:: DOCUMENT EXCERPT ::
First annual smoke-off supports local students

To help usher in a new year of education, Bonney Lake Mayor Neil Johnson and the Johnson Cancer Foundation is hosting its first ever smoke-off and auction to raise money for students looking to further their schooling.

To help usher in a new year of education, Bonney Lake Mayor Neil Johnson and the Johnson Cancer Foundation is hosting its first ever smoke-off and auction to raise money for students looking to further their schooling.

The smoke-off and silent auction is planned for 3 p.m. Saturday, Sept. 16, at Swiss Park. Dinner and a live auction will follow at 6 p.m. and dancing at 8 p.m.

“It’s a dream come true and a long time in the making for the Foundation to be at this point,” Johnson said. “The other great part is that we will be awarding our first scholarship at the event.”

While Johnson is hoping people will come to just have fun and learn more about their foundation and their purpose, he’s also hoping more folks will sign up for the smoke off.

So far, five teams have signed up, but he’s hoping to double that number.

To compete, teams must provide 10 samples each of ribs, chicken and “mystery meat” by the time judging begins.

Competitors must provide their own materials, including smoker or barbecue, tables, chairs, and other necessary tools.

Teams are allowed to arrive at 8 a.m. to begin setting up.

To apply to compete, hear to (or click here).

Tickets to the event are $20. Dinner will be catered by Dixies BBQ.

All money raised at the event will go toward to the Johnson Cancer Foundation, which provides scholarships to students whose lives have been affected by cancer.


The Johnson Cancer Foundation officially began early February 2017, although its founder has been thinking of starting the non-profit long before even he was diagnosed with cancer.

In 2008, Johnson’s nephew Kevin Patoc died of leukemia while attending Hawai’i Pacific University.

While Patoc was sick, his parents were attempting to secure scholarships for their other children, but couldn’t because of their high income.

“They kept getting turned down, because on paper, they made too much money,” Johnson recalled. “But the reality was, when the bills came in, they were broke.”
:::
:: EXTRACTED ENTRIES ::
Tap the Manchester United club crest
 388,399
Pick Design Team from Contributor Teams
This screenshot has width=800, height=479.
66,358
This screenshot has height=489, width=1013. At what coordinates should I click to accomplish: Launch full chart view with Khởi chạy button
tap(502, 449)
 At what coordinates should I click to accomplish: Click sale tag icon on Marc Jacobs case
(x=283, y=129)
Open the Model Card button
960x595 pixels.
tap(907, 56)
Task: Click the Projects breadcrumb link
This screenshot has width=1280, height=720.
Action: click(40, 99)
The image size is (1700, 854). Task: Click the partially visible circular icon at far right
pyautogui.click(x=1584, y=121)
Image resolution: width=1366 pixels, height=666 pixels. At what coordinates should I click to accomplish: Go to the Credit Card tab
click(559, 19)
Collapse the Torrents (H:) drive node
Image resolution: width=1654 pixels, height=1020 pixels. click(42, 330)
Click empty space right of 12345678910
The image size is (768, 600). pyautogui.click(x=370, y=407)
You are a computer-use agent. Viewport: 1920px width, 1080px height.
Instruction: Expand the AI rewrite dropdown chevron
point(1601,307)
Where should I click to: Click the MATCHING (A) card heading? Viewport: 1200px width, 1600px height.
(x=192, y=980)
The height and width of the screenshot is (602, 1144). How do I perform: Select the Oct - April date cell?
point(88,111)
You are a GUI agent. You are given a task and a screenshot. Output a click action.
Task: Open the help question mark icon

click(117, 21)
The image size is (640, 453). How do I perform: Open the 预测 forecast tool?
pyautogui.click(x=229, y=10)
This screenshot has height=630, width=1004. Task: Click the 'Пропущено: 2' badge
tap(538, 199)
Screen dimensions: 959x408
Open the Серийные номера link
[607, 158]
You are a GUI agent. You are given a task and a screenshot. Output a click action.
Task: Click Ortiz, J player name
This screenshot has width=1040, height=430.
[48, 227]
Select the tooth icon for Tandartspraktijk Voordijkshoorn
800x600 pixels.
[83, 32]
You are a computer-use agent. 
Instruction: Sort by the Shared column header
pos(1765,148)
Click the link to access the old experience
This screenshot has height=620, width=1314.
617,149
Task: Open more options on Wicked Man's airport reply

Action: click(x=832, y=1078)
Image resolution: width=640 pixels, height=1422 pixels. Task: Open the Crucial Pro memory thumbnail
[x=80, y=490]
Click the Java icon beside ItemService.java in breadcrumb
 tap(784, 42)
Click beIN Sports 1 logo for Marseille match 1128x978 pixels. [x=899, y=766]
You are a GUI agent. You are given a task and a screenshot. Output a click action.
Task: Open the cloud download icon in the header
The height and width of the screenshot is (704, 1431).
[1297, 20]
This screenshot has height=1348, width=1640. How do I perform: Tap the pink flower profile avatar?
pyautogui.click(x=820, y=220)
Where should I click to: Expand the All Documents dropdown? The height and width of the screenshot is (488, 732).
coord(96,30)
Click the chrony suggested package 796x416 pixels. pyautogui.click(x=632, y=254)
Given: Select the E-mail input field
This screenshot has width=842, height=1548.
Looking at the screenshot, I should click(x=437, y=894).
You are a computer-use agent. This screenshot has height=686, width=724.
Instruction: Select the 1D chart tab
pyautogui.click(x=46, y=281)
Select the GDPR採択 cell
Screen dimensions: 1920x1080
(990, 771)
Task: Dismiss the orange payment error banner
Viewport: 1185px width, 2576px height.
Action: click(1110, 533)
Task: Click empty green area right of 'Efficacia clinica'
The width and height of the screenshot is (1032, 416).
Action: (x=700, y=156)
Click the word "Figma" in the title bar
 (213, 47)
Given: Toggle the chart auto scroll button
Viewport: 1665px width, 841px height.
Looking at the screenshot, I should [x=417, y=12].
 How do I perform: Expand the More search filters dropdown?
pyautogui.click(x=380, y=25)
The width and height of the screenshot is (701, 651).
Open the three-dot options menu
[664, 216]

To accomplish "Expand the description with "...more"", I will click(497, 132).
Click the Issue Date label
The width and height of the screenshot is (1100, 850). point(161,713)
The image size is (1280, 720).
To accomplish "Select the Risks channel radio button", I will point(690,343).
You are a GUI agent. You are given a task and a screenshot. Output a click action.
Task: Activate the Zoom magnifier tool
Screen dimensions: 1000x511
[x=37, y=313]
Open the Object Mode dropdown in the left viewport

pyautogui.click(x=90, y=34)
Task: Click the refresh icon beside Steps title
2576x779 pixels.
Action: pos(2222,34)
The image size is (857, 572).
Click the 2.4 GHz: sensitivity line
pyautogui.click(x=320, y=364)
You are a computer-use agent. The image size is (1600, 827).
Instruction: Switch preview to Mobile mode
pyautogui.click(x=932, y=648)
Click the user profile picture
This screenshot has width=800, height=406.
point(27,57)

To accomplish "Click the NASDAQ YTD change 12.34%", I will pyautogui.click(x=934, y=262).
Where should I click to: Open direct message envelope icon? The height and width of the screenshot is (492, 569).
:::
§ WHAT TO PRODUCE
According to the smoke-off article, what must each competing team provide by the time judging begins? Rely only on the text itself for what comes next, not on the entries.

§ OUTPUT FOR THIS TASK
Each team must provide 10 samples each of ribs, chicken and "mystery meat."